ARTICLE
-- begin --

A Long Petal of the Sea meets Cold Mountain in this sweeping historical saga following a Mexican army nurse and an Irish soldier who must fight, at first for their survival and then for their love, amidst the atrocity of the Mexican-American War—from the author of the “timely and riveting” (People) Across a Hundred Mountains and The Distance Between Us.

A forgotten war. An unforgettable romance.

The year is 1846. After the controversial annexation of Texas, the US Army marches south to provoke war with México over the disputed Río Grande boundary.​

Ximena Salomé is a gifted Mexican healer who dreams of building a family with the man she loves on the coveted land she calls home. But when Texas Rangers storm her ranch and shoot her husband dead, her dreams are burned to ashes. Vowing to honor her husband’s memory and defend her country, Ximena uses her healing skills as an army nurse on the frontlines of the ravaging war.

-- end --

ENTRIES SUPPLIED
-- begin --

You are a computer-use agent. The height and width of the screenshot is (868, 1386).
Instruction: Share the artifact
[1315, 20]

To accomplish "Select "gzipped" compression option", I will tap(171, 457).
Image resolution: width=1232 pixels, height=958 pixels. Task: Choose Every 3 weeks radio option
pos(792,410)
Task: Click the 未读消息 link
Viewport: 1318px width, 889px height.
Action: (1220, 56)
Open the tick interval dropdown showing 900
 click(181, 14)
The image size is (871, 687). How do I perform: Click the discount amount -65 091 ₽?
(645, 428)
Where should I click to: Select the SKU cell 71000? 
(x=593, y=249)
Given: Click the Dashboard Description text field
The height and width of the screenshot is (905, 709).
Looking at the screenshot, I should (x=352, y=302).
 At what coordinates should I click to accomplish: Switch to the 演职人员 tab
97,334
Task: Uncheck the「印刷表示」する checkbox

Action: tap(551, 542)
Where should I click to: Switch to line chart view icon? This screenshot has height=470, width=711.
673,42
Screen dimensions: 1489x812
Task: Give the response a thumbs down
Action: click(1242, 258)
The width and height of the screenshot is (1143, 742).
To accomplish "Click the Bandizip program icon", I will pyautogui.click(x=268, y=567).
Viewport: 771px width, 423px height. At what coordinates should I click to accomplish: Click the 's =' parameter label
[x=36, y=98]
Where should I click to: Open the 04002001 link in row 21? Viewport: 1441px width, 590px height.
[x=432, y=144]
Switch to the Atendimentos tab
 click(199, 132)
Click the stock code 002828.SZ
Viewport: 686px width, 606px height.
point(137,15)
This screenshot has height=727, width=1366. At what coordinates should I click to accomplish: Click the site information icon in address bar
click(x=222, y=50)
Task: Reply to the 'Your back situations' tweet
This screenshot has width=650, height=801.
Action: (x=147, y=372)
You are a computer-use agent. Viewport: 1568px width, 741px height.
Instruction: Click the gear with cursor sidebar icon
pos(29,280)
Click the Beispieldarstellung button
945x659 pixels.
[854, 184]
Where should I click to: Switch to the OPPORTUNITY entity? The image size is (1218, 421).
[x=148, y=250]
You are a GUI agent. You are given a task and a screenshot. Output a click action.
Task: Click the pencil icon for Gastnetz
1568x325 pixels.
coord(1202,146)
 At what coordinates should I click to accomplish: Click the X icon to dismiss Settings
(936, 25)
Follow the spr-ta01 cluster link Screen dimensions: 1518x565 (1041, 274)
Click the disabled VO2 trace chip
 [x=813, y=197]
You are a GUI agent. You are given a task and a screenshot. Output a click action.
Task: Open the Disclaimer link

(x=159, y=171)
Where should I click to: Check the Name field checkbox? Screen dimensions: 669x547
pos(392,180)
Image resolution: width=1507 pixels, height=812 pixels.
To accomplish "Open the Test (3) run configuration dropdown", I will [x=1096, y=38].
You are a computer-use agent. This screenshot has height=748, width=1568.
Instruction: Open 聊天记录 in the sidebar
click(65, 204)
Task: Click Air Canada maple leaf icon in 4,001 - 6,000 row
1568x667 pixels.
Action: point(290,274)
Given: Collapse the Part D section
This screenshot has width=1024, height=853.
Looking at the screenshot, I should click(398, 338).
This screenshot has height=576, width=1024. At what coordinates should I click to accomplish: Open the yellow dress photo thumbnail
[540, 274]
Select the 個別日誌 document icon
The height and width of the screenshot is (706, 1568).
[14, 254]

-- end --

WORK TO DO
Write out the passage of the book description that starts with "A Long Petal" and goes on through "Distance Between Us.". Work only from the book description, not the records.

FULL RESPONSE
A Long Petal of the Sea meets Cold Mountain in this sweeping historical saga following a Mexican army nurse and an Irish soldier who must fight, at first for their survival and then for their love, amidst the atrocity of the Mexican-American War—from the author of the “timely and riveting” (People) Across a Hundred Mountains and The Distance Between Us.